Qu’avait-elle gagné à l’abominable confession de mistress Rook ? Si Mirabel était innocent, qui donc était coupable ? Était-ce la femme sans pitié et sans honneur, agissant dans l’inconscience de la cupidité et de l’ivresse ? Était-ce le mari à la physionomie brutale ? Était-ce quelque autre ?…

Quel serait son avenir ? Son âme allait être à jamais livrée au doute et à l’angoisse. Elle agiterait, elle retournerait sans cesse cet odieux problème sans solution possible.

Toutes ces impossibilités, Alban les avait prévues dans l’intuition de son zèle fraternel ; tous ces tourments, sa tendre sollicitude aurait voulu les lui épargner. Et comment avait-elle reconnu et récompensé les inquiétudes et les soins de sa prévoyante amitié ? Ah ! elle s’était aliéné, peut-être à jamais, par son ingratitude, ce cœur fidèle où elle était adorée !

Sous son voile, elle sentait les larmes lui monter aux yeux.

C’était fini ! Comment pourrait-elle revenir sur ce qui s’était fait ? Elle n’avait plus qu’à ensevelir au plus profond de son âme son repentir, son remords.

Dans cet instant d’amertume et de désespoir, elle rencontra les yeux de la brave servante attachés sur elle avec une expression de compassion et de tendresse.

Émily eut une de ces explosions irrésistibles de sensibilité qui étaient un des charmes de sa nature expansive et sincère. La pensée qui lui gonflait la poitrine échappa de ses lèvres.

« Mistress Ellmother ?…

– Qu’y a-t-il, miss ?

– Ma bonne mistress Ellmother, est-ce que vous comptez voir M. Alban Morris à notre arrivée au cottage ?

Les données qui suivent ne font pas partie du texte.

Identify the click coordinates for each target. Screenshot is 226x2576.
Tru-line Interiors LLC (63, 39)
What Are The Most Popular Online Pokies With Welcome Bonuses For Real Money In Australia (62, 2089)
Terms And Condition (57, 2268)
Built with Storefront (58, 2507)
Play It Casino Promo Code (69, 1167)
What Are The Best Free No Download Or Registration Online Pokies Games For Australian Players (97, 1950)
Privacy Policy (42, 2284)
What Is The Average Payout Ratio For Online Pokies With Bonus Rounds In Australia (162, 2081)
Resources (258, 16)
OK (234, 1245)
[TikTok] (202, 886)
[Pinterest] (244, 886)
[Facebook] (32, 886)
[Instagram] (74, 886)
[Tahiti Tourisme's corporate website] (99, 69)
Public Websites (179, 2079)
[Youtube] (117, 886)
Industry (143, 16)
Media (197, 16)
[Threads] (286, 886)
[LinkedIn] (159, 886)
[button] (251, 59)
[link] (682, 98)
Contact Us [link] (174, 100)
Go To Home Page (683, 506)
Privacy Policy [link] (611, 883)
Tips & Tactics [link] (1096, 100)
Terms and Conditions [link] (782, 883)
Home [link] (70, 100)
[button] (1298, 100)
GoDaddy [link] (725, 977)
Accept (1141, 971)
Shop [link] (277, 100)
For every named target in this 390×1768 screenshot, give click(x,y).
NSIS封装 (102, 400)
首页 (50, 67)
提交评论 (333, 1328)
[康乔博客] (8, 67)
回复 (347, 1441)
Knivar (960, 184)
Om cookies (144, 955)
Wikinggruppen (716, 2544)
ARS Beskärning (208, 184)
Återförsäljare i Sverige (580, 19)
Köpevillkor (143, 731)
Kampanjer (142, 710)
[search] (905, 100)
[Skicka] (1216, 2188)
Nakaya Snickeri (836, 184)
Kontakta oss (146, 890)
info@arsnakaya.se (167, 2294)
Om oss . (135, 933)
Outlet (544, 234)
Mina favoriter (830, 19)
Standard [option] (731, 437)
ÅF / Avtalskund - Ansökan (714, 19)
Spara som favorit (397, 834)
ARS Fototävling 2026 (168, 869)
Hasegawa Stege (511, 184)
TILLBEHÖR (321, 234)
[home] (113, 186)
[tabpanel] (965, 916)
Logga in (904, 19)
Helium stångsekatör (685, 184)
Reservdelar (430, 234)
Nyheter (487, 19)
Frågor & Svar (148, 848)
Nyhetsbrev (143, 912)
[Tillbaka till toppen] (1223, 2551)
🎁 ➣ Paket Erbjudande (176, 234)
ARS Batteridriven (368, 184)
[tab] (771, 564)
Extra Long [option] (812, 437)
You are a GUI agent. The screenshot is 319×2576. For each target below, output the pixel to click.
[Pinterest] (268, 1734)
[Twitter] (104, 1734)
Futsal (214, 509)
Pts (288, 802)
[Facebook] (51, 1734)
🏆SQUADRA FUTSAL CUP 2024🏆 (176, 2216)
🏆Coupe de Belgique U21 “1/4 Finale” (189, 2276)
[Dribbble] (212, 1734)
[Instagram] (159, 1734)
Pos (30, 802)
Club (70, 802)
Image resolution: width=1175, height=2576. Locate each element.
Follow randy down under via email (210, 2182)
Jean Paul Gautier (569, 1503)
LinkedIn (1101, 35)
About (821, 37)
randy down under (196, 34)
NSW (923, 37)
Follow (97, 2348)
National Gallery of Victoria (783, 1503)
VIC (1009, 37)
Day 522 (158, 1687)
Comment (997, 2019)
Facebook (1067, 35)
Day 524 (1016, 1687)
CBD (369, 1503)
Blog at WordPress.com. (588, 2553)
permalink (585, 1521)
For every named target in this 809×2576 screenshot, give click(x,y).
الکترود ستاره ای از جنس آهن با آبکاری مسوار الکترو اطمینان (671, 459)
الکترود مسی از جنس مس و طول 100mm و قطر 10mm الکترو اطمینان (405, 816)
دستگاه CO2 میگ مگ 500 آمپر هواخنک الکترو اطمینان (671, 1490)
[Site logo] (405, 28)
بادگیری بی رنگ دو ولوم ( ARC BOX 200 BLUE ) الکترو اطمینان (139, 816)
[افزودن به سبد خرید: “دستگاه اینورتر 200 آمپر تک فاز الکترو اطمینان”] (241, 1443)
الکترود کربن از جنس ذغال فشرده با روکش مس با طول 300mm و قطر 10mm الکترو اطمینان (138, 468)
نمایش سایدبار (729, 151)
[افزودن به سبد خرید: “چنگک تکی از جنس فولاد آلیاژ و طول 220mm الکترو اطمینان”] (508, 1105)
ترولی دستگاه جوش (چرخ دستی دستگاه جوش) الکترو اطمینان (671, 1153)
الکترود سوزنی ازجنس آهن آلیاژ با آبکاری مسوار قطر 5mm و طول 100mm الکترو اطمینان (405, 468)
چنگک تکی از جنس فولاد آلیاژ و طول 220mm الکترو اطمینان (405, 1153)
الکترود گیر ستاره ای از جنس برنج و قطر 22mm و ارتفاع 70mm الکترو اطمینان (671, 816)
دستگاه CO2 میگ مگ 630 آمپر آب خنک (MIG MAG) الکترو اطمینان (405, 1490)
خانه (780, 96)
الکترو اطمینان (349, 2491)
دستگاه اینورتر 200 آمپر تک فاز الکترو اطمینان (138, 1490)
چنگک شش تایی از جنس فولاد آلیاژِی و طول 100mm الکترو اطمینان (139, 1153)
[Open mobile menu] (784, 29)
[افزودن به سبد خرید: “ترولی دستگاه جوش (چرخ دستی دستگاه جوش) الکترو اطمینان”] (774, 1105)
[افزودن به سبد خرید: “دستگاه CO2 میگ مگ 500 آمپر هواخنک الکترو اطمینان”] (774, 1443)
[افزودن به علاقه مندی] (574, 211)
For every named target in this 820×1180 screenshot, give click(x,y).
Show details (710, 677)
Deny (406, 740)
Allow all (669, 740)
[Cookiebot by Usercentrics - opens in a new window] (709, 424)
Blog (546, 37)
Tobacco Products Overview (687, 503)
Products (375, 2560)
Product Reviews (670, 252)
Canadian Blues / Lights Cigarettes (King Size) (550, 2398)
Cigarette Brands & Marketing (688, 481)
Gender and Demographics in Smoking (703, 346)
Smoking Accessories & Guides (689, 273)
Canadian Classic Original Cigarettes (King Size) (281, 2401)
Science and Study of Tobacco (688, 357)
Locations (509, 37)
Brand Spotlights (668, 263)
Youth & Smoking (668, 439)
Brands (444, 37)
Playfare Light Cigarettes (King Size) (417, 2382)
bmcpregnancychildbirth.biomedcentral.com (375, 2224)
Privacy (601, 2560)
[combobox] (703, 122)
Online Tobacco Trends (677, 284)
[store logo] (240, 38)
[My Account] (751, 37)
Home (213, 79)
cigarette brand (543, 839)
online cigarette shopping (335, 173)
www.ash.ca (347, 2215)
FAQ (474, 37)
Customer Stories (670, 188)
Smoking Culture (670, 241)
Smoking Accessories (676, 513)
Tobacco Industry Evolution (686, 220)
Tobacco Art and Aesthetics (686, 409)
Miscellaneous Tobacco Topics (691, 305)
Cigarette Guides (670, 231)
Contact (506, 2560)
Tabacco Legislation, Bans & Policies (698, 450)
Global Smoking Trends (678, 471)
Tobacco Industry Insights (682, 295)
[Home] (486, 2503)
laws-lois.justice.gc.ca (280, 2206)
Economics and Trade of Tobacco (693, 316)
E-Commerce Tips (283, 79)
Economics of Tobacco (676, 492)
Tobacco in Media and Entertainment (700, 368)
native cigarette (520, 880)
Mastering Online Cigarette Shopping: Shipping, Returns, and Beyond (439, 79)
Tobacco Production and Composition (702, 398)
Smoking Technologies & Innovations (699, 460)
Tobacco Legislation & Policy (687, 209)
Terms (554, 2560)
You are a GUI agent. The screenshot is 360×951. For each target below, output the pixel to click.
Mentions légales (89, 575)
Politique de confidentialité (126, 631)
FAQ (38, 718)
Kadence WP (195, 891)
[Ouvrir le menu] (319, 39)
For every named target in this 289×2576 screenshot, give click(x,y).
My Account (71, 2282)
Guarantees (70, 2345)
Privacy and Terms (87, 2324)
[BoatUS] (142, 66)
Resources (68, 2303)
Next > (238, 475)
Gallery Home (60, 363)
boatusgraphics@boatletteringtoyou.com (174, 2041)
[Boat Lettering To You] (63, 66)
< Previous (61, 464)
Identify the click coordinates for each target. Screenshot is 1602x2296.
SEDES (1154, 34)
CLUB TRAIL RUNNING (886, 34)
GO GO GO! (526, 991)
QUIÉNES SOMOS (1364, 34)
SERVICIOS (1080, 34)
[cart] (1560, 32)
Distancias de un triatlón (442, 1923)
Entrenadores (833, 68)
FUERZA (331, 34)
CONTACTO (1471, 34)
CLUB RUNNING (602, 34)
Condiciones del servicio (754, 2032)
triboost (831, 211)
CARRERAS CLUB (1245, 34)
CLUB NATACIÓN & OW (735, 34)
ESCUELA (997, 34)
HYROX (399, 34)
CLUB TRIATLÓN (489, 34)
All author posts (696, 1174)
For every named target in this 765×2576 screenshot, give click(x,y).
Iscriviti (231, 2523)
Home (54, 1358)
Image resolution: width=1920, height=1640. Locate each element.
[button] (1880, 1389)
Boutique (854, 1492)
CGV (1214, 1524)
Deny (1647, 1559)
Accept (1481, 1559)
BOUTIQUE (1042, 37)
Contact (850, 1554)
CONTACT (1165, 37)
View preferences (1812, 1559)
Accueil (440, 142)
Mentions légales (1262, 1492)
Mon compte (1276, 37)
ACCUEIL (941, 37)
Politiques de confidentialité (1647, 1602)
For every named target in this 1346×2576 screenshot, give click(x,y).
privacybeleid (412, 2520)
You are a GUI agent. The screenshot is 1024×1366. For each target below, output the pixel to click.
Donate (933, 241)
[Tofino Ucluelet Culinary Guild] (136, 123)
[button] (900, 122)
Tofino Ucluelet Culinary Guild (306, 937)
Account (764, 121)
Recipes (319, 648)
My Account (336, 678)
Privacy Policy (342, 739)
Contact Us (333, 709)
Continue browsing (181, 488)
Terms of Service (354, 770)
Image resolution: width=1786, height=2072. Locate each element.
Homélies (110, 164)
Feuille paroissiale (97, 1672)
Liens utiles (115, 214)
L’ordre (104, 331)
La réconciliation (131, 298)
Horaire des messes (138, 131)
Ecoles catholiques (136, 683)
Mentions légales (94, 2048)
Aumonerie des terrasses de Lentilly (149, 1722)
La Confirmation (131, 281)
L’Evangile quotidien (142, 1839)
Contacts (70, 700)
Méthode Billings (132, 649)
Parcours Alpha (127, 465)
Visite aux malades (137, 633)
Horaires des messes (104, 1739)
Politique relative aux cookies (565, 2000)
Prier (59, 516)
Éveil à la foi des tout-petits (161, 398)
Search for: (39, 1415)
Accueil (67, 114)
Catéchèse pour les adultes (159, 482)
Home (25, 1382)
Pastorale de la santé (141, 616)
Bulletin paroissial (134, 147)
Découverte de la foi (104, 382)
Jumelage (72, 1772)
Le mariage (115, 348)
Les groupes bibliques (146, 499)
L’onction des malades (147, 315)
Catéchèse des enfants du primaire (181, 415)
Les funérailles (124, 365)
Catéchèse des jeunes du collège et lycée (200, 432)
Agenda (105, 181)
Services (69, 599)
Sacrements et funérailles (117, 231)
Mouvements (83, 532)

– Si vous n’y avez pas d’objection, miss…

– Mais non, assurément, je n’y ai pas d’objection.

– Eh bien, sûrement, ça me ferait, à moi, grand plaisir de le voir.

– Alors, si vous le voyez, mistress Ellmother, dites-lui… »

Elle s’interrompit, mais ce fut pour reprendre avec élan :

« Dites-lui, mistress Ellmother, qu’il avait raison et que j’avais tort. Dites-lui que je rougis de moi-même. Dites-lui que je lui demande pardon de tout mon cœur.

– Ah ! le Seigneur soit loué !… » s’écria mistress Ellmother.

Mais elle revint aussitôt au sentiment de la situation, qui exigeait peut-être une habile diplomatie.

« Je ne suis qu’une bête ! » marmotta-t-elle.

Et précipitamment elle reprit, avec une sorte de désespoir :

« Un bien beau temps, n’est-ce pas, miss Émily ? Oh ! quel beau temps ! »

C’est tout ce que son imagination put lui fournir pour changer de conversation.

Émily lui sourit doucement et se réinstalla silencieuse dans son coin.

Elle songeait qu’Alban Morris l’avait bien aimée, qu’il l’aimait peut-être un peu encore, et que tant que l’amour subsiste, il reste la plus sûre des barrières contre le désespoir.

Et, tandis qu’elle songeait ainsi, ce même doux sourire errait sur ses lèvres, le premier qu’on eût pu y voir depuis qu’elle avait été, à la vieille tour, l’hôtesse de mistress Delvin.